Quick Recommendations on SD Cards for GoPro HERO (2018)
If you just want to cut to the chase, here are some quick recommendations for an SD card to use in GoPro HERO:
These are fast and reliable, cost-effective, and readily available. Any of these make a good choice. If you’d like more detailed recommendations or other brands and models, you can find them below.
Detailed Recommendations on SD cards for the GoPro HERO (2018)
This is not designed to be a comprehensive list of every card that works with the GoPro HERO (2018). What I’m trying to do is present some options so you can choose a card and be confident that it’s compatible. There are other cards that also work well; I’ll update this list as I have a chance to test them or as new models come out. There are also other fast cards that simply aren’t easy to find or aren’t cost-effective when you do; I’m most interested in ones that are readily available and reasonably priced.
SanDisk Extreme V30 UHS-I
Fast, cost-effective, reliable, and widely available, the SanDisk Extreme range is a safe bet for using in any of the recent GoPros. It's the card that GoPro itself often bundles with its cameras, and it's one of the ones they officially recommend in their Works with GoPro program.
It comes in 32GB, 64GB, and 128GB sizes. (There's a 265GB version marketed under model number SDSQXAO-256G-AN6MA in North America).
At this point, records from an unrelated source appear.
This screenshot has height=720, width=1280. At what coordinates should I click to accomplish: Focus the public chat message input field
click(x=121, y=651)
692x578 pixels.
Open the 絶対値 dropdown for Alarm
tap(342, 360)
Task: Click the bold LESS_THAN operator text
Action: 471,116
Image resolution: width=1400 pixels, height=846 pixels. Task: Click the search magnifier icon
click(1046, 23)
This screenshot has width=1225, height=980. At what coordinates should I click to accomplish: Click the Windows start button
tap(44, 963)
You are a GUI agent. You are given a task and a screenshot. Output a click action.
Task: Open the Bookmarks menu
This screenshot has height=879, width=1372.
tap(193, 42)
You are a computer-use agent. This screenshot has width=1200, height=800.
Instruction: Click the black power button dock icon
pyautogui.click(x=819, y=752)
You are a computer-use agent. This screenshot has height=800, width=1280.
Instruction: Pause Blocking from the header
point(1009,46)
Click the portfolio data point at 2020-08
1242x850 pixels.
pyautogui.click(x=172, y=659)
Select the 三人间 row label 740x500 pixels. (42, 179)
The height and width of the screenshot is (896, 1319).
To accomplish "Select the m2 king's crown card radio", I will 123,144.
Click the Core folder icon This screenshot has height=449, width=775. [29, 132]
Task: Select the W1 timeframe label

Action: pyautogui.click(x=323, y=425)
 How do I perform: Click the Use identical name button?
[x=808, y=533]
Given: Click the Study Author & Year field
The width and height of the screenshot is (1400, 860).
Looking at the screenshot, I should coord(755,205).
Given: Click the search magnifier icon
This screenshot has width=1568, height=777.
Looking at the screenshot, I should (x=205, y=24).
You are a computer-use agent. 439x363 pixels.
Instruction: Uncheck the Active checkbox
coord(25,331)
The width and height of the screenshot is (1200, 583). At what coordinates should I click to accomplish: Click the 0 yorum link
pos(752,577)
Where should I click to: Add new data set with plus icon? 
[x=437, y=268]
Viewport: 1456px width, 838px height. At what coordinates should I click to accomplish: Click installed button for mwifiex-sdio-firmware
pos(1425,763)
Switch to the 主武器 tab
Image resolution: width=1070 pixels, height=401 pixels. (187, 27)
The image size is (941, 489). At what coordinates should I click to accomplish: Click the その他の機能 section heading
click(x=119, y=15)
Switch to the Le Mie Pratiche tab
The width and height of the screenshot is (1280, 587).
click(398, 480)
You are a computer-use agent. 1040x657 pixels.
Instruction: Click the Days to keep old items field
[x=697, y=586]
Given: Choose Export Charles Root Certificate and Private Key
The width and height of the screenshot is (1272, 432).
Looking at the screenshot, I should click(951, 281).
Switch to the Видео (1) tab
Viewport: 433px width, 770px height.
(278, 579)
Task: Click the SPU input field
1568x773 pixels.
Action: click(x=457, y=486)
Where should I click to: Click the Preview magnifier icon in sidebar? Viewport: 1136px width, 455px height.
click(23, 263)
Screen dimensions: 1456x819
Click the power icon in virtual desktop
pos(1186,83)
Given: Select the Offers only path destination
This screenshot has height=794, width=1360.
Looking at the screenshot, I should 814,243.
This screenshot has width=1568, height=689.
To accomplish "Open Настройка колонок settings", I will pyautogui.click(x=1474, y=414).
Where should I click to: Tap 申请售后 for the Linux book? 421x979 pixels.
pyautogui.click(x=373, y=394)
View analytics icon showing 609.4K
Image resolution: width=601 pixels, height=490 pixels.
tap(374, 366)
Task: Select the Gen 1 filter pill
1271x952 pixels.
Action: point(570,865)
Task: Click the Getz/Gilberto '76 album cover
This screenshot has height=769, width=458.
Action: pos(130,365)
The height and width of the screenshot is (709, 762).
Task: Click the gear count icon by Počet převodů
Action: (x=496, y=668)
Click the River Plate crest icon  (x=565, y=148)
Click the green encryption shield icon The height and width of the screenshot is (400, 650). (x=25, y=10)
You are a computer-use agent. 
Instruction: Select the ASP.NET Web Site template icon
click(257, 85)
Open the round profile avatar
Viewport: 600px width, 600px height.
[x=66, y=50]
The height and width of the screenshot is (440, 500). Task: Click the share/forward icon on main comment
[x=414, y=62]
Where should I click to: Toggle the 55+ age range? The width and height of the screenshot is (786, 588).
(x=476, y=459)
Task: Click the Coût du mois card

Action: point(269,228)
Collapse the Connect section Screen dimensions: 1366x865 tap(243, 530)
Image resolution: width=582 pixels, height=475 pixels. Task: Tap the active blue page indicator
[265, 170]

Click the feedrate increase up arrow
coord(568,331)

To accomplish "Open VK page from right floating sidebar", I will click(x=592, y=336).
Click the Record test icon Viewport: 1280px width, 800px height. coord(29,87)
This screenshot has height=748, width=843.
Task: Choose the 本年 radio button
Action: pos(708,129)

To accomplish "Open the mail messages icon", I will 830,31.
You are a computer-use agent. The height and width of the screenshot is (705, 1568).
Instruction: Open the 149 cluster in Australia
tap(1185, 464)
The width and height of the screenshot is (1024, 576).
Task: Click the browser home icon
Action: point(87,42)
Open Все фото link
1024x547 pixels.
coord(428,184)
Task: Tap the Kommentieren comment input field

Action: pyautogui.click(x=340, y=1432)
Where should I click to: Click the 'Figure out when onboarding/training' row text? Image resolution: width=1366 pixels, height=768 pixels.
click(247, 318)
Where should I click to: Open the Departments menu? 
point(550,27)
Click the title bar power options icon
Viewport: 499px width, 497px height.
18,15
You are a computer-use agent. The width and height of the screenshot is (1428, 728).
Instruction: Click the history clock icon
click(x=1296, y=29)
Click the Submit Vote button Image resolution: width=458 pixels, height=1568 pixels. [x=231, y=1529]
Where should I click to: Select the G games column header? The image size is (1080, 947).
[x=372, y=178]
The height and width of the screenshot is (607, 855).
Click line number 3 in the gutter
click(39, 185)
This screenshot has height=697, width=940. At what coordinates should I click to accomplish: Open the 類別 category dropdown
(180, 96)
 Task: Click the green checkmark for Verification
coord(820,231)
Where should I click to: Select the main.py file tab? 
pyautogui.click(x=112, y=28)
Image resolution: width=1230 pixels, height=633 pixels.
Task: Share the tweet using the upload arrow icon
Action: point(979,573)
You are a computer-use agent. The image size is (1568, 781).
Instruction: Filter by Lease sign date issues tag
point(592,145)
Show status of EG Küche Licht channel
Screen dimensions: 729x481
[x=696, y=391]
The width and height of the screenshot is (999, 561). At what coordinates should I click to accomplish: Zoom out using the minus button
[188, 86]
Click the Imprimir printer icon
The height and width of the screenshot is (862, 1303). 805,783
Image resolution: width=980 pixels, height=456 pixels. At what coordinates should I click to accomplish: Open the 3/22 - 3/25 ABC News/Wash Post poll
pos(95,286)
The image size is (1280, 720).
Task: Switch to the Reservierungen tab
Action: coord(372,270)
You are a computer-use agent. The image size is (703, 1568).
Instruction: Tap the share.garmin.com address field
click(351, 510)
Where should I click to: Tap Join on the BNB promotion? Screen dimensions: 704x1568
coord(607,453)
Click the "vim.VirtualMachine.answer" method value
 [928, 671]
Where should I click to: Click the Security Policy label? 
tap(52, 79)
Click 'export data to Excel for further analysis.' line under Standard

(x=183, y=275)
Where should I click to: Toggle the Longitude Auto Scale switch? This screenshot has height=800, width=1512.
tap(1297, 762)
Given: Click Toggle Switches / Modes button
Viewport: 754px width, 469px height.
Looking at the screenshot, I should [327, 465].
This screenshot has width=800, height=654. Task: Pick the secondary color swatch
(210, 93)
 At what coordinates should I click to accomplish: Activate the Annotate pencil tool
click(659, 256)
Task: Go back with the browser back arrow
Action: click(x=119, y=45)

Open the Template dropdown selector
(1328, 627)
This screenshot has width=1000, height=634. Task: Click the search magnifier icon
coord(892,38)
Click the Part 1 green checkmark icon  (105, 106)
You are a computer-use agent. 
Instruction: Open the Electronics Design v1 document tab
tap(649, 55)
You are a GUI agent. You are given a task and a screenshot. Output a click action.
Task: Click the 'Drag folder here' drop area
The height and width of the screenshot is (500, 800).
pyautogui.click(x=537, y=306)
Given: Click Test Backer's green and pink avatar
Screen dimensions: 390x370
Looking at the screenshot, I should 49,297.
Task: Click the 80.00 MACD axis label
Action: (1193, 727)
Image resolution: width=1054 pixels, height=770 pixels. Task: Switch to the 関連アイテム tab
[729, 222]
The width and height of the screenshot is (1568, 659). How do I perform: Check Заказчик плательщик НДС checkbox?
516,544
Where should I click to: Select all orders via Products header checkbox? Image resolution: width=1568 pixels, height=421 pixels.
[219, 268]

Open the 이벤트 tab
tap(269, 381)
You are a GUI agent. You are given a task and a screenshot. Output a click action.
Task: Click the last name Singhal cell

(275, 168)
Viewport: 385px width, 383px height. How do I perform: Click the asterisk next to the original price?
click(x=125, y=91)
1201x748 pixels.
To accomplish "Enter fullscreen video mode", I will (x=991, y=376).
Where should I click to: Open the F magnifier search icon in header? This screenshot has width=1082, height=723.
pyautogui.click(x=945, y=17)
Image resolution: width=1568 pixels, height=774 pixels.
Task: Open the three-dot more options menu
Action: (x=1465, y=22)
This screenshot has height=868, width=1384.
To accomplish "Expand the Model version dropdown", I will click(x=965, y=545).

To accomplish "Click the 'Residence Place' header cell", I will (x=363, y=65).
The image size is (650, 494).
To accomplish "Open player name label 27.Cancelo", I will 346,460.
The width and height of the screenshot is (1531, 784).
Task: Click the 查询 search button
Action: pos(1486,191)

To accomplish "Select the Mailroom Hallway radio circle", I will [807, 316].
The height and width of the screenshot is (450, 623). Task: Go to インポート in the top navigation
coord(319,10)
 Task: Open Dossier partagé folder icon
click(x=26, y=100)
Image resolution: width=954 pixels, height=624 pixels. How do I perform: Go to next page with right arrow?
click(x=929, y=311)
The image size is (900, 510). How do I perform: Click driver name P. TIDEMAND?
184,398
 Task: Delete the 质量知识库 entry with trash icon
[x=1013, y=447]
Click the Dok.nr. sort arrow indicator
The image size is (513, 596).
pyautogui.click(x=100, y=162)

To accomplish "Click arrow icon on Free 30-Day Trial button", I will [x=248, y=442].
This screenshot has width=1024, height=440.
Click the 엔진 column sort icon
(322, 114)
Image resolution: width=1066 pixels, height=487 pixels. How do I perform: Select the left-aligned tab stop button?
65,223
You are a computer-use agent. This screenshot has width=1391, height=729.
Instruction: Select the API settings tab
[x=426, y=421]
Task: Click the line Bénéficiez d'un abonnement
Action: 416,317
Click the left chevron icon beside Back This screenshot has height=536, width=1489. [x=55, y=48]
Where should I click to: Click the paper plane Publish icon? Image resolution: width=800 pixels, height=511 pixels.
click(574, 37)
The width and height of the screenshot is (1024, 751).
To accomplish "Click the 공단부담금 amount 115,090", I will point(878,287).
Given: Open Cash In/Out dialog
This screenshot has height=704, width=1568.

As with most of its product names, SanDisk recycles them with newer, faster cards. So you can find "Extreme" cards that are actually several years old. It's therefore worth checking the model number, although in practice even some of the older versions of the Extreme cards will also work well in GoPros. The newest version of this card has a model number that starts with SDSQXAF.
Samsung EVO U3 UHS-I
Samsung makes several excellent microSD cards. This is among their less expensive models and represents great value, but it's plenty fast enough for the GoPro HERO. It's available in 32GB, 64GB, and 128GB sizes.
Lexar 633x U1 UHS-I
While slower than the 1000x Lexar cards (which are also listed, below), these also work well and are a good cost-effective option. It's a card that has now been available for quite some time and they're typically very reasonably priced--sometimes in multi-packs. One of the other appeals of this range is that there's an unusually wide choice of sizes: 256GB, 200GB, 128GB, 64GB, 32GB, and 16GB.
It comes with *either* a microSD to SD adapter cartridge *or* a USB 3.0 thumb reader, so make sure you're getting the version you want. You can also find multi-packs.
Lexar 1000x U3 UHS-II
This one is faster than Lexar's 633x line. You won't get any benefit in the camera (possible some when downloading to a computer), but being newer they might become easier to find in stores. It comes in 32GB, 64GB, and 128GB versions.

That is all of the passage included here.